Мы с Николаем стояли у теплой побелённой перед праздником печи, поднимая от холода то одну, то другую ногу для согрева: дверь в сенцы жандармы так и не закрыли. Они сновали по дому туда-сюда то с пустыми руками, то что-то приносили приставу для показа. Тот мельком смотрел и отмахивался рукой – не то, дескать.
– Нашёл! – раздался с чердака через лаз громкий крик, оттуда в белой пыли и паутине спустился молодой сияющий жандарм со связкой тонких книг, журналов и листовок.
– Рад? – вдруг выкрикнул Николай и шагнул навстречу жандарму, словно хотел вырвать находку из вражеских рук и убежать в лес. Но отец вскинул руку, Николай остановился. – Зря не подпилил лестницу загодя, чтоб башку себе сломал, служака!
– Ужо и тебе башку скоро сломаем, бунтовское отродие, твой час не за горами, вывернем тебя наизнанку, не прыгай! – огрызнулся жандарм и положил перед приставом находку.
– Бойкая лиса перед зайцем, пока не видит охотника за деревом с ружьём! – огрызнулся Николай, махнул рукой и умолк.
– Так-так, – порадовался пристав. – Вот и находка так вовремя подоспела! – Пристав ласково похлопал рукой по книгам, посмотрел на отца, который уже одетый в пиджак и валенки стоял у двери, прислонившись плечом к косяку. Когда жандарм внёс книги и листовки, отец слегка побледнел и посмотрел на маму, которая глядела на него с немым ужасом, понимая, что суда теперь не миновать.

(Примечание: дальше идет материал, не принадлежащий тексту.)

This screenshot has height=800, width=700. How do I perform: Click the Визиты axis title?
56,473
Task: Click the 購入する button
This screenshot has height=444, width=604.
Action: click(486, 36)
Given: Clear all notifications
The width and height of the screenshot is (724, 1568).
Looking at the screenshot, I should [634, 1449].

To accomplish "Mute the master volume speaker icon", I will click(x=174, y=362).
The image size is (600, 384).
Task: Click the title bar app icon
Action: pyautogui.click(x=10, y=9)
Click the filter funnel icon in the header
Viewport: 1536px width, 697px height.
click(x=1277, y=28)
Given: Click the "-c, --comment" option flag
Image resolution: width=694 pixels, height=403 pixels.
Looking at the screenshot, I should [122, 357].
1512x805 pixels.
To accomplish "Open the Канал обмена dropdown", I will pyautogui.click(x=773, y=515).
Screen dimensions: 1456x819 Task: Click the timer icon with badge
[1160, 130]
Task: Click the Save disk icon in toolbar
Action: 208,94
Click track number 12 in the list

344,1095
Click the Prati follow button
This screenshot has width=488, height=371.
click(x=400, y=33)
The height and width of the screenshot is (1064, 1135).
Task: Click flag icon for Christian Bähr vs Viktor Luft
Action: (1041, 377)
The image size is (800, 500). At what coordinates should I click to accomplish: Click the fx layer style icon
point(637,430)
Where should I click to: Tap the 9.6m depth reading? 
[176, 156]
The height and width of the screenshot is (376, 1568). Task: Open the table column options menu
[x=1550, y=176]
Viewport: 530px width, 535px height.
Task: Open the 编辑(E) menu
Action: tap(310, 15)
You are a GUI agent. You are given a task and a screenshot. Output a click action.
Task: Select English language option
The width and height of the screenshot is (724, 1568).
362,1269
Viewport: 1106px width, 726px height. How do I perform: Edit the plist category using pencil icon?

– Вот они, запрещённые книжечки, – радуясь находке, сказал пристав, взял из стопки листовок одну из них. – Вот они, запрещённые издания, – повторил пристав, а Николай в тон ему нараспев добавил:
– Вот они, дарованные народу свобода собраний и митингов, свобода читать молитвы по убиенным рабочим в столице.
– Николай, – тихо с укоризной попросил отец сына не дразнить излишне жандармов. Брат умолк. Глушков зло посмотрел на Николая, небрежно бросил листовку на стол со словами:
– Дай вам настоящую свободу, вы наворотите таких дел, что хоть святых выноси с Руси. – Повернулся к жандармам, надевая перчатки. – Выводите арестанта на улицу, хватит сидеть.